Re: [PATCH 2/4] KVM: x86/mmu: Fully re-evaluate MMIO caching when SPTE masks change

[Kai Huang <kai.huang@intel.com>]

On Fri, 2022-07-29 at 15:07 +0000, Sean Christopherson wrote:
> On Fri, Jul 29, 2022, Kai Huang wrote:
> > On Thu, 2022-07-28 at 22:17 +0000, Sean Christopherson wrote:
> > > Fully re-evaluate whether or not MMIO caching can be enabled when SPTE
> > > masks change; simply clearing enable_mmio_caching when a configuration
> > > isn't compatible with caching fails to handle the scenario where the
> > > masks are updated, e.g. by VMX for EPT or by SVM to account for the C-bit
> > > location, and toggle compatibility from false=>true.
> > > 
> > > Snapshot the original module param so that re-evaluating MMIO caching
> > > preserves userspace's desire to allow caching.  Use a snapshot approach
> > > so that enable_mmio_caching still reflects KVM's actual behavior.
> > > 
> 
> ..
> 
> > > @@ -340,6 +353,12 @@ void kvm_mmu_set_mmio_spte_mask(u64 mmio_value, u64 mmio_mask, u64 access_mask)
> > >  	BUG_ON((u64)(unsigned)access_mask != access_mask);
> > >  	WARN_ON(mmio_value & shadow_nonpresent_or_rsvd_lower_gfn_mask);
> > >  
> > > +	/*
> > > +	 * Reset to the original module param value to honor userspace's desire
> > > +	 * to (dis)allow MMIO caching.  Update the param itself so that
> > > +	 * userspace can see whether or not KVM is actually using MMIO caching.
> > > +	 */
> > > +	enable_mmio_caching = allow_mmio_caching;
> > 
> > I think the problem comes from MMIO caching mask/value are firstly set in
> > kvm_mmu_reset_all_pte_masks() (which calls kvm_mmu_set_mmio_spte_mask() and may
> > change enable_mmio_caching), and later vendor specific code _may_ or _may_not_
> > call kvm_mmu_set_mmio_spte_mask() again to adjust the mask/value.  And when it
> > does, the second call from vendor specific code shouldn't depend on the
> > 'enable_mmio_caching' value calculated in the first call in 
> > kvm_mmu_reset_all_pte_masks().
> 
> Correct.
> 
> > Instead of using 'allow_mmio_caching', should we just remove
> > kvm_mmu_set_mmio_spte_mask() in kvm_mmu_reset_all_pte_masks() and enforce vendor
> > specific code to always call kvm_mmu_set_mmio_spte_mask() depending on whatever
> > hardware feature the vendor uses?
> 
> Hmm, I'd rather not force vendor code to duplicate the "basic" functionality.
> It's somewhat silly to preserve the common path since both SVM and VMX need to
> override it, but on the other hand those overrides are conditional.

OK. 

> 
> Case in point, if I'm reading the below patch correctly, svm_shadow_mmio_mask will
> be left '0' if the platform doesn't support memory encryption (svm_adjust_mmio_mask()
> will bail early).  That's a solvable problem, but then I think KVM just ends up
> punting this issue to SVM to some extent.

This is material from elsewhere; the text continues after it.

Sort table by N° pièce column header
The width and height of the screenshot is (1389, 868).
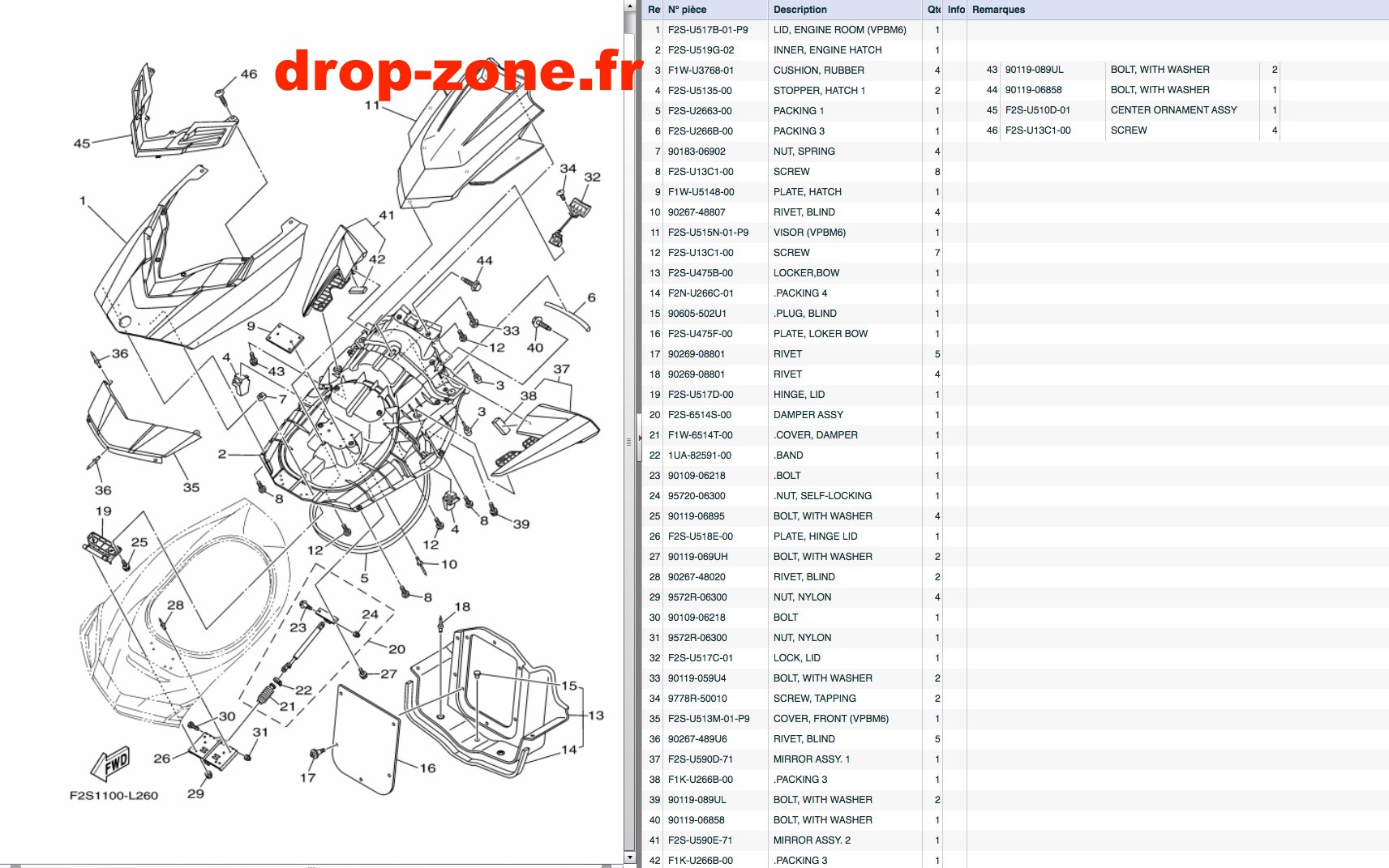click(715, 10)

That patch is not supposed to have any functional change to AMD. Yes this needs
to be fixed if we go with solution.

> 
> Another flaw in the below patch is that enable_mmio_caching doesn't need to be
> tracked on a per-VM basis.  VMX with EPT can have different masks, but barring a
> massive change in KVM or hardware, there will never be a scenario where caching is
> enabled for one VM but not another.

Yeah it looks so, if we always treat TDX guest must have enable_mmio_caching
enabled (reading your reply to patch 4).

> 
> And isn't the below patch also broken for TDX?  For TDX, unless things have changed,
> the mask+value is supposed to be SUPPRES_VE==0 && RWX==0.  So either KVM is generating
> the wrong mask (MAXPHYADDR < 51), or KVM is incorrectly marking MMIO caching as disabled
> in the TDX case.

The MMIO mask/value set for TDX will come in another patch.  My suggestion is
this patch is some kinda infrastructural patch which doesn't bring any
functional change.
 
> 
> Lastly, in prepration for TDX, enable_mmio_caching should be changed to key off
> of the _mask_, not the value.  E.g. for TDX, the value will be '0', but the mask
> should be SUPPRESS_VE | RWX.

Agreed.  But perhaps in another patch.  We need to re-define what does
mask/value mean to enable_mmio_caching.

-- 
Thanks,
-Kai